Page text
-- START --
It's worth noting that the relative value of funds in the account itself – when measured against the ability to exchange them for fiat money – has historically been volatile, unpredictably suffering from violent market fluctuations.

Blockchains and Accounting

Blockchains can solve many of the same old problems addressed by traditional accounting practices. Specifically, integrating blockchain verification into a business's financial processes can provide secure transactions and on-demand access to immutable and transparent records.

The ongoing, real-time existence of such records could possibly remove the need for periodic audits and monthly reconciling.

Many of those same features could profoundly change the very nature and value of contracts – a change that could spill over beyond accounting, in to the practice of law.

Blockchains and Insurance

The potential security and privacy features of properly designed blockchains can also create efficiencies and value in the insurance industry.

For one example, having a single blockchain where all the insurers within a particular market can reliably share their customer account information can help reduce claims fraud.

Suspicious behavior and multiple claims for a single event will be more readily visible within a transparent and highly accessible system that includes data from all participating parties.

Being able to reduce administrative duplication can also greatly streamline the processing of legitimate claims.

You'll appreciate this when you consider how a victim's insurer will often process their customer's claim using similar steps to those used by the insurer you're claiming from. But if both companies are able to openly share their data, the process can be unified and, even better, automated.
-- END --
Objective 1
In the text on blockchains, do these statements agree with it: (a) ongoing real-time records might remove the need for periodic audits; (b) insurers sharing one blockchain would make claims fraud more likely; (c) the value of account funds against fiat money has historically been stable? Give yes or no for each, with the deciding words quoted.

(Entries for locating text and elements)
-- START --
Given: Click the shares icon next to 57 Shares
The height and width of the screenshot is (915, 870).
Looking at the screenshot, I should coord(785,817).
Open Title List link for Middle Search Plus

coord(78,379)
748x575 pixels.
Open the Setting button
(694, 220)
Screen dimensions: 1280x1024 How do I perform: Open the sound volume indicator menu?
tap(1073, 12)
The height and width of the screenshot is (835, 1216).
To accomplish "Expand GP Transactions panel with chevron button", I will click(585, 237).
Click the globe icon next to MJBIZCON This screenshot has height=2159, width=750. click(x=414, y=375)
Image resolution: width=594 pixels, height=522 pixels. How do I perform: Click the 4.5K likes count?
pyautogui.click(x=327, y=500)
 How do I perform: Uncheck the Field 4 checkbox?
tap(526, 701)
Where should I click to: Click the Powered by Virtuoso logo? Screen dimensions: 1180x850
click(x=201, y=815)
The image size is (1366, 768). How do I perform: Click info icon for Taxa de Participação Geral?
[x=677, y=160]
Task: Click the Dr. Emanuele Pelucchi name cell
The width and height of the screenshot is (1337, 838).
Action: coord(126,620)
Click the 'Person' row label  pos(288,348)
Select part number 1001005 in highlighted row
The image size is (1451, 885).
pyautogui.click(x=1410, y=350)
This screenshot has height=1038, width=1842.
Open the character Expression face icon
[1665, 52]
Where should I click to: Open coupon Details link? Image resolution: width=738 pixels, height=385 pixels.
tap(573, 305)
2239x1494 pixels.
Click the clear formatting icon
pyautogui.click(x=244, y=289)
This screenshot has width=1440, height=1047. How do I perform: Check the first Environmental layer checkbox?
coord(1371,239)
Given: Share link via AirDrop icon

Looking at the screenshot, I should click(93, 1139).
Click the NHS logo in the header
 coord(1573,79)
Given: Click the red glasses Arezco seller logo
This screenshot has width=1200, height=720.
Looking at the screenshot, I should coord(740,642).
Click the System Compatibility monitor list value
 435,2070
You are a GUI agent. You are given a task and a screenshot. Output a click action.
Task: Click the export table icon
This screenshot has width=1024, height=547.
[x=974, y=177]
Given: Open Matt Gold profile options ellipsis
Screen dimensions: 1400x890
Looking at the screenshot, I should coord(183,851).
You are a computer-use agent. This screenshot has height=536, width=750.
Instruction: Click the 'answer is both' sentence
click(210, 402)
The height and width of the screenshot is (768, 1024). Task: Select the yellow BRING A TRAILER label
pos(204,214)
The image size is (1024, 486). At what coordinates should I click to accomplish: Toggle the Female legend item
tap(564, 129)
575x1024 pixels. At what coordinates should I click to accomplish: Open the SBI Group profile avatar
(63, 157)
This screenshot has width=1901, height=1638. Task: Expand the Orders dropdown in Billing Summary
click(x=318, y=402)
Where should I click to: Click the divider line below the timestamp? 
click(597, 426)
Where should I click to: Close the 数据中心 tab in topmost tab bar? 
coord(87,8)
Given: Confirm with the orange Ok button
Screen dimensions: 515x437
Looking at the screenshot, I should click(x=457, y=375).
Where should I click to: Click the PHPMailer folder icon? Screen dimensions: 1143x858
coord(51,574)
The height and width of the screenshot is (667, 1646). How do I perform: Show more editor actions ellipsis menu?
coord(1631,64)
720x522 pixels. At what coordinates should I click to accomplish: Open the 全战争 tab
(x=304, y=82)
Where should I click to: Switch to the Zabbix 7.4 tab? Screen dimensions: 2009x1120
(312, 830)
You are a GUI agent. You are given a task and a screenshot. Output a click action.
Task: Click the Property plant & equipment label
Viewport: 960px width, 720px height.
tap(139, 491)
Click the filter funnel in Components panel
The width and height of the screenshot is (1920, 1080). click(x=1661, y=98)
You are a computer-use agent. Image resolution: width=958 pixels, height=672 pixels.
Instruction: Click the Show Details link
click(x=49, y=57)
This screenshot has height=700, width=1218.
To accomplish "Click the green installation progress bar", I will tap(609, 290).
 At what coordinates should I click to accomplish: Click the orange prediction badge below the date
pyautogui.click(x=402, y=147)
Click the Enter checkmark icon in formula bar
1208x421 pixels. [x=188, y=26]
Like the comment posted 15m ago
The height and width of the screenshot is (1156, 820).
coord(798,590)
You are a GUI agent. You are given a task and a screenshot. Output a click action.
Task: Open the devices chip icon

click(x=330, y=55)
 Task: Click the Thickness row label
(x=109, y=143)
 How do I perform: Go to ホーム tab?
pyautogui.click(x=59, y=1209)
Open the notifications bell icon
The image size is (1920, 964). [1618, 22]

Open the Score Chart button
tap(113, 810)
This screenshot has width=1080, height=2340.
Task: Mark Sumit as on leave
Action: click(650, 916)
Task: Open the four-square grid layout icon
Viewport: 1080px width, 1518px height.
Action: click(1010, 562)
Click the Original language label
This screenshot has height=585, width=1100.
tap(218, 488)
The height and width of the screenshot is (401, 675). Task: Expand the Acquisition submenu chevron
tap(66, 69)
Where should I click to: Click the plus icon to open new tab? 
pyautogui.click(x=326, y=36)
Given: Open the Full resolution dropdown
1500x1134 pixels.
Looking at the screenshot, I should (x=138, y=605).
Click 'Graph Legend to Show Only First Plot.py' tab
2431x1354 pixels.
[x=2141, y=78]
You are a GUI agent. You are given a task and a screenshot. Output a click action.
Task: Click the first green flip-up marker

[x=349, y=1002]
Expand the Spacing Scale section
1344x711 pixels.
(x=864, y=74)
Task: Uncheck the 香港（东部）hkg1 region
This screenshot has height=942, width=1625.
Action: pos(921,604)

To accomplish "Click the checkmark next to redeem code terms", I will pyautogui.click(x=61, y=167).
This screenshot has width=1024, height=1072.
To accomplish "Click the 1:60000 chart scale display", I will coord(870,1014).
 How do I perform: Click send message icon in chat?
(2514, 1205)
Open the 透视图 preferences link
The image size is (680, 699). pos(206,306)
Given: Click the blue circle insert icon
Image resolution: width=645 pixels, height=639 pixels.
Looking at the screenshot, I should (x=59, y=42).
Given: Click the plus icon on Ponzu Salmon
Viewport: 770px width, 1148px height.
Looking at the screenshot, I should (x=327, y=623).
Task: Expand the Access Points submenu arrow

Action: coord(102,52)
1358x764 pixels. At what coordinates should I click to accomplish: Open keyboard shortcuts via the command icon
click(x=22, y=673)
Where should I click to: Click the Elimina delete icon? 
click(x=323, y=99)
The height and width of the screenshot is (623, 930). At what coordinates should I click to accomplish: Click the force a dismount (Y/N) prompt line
-- END --
Objective 2
Can you put everything in the records from the line containing "748x575 pixels." down to the line containing "will click(585, 237)." into a JSON list of strings, one string per line, with blank lines left out?

Correct response 1
(a) Yes: "could possibly remove the need for periodic audits and monthly reconciling"
(b) No: "can help reduce claims fraud"
(c) No: "has historically been volatile"

Correct response 2
[
  "748x575 pixels.",
  "Open the Setting button",
  "(694, 220)",
  "Screen dimensions: 1280x1024 How do I perform: Open the sound volume indicator menu?",
  "tap(1073, 12)",
  "The height and width of the screenshot is (835, 1216).",
  "To accomplish \"Expand GP Transactions panel with chevron button\", I will click(585, 237)."
]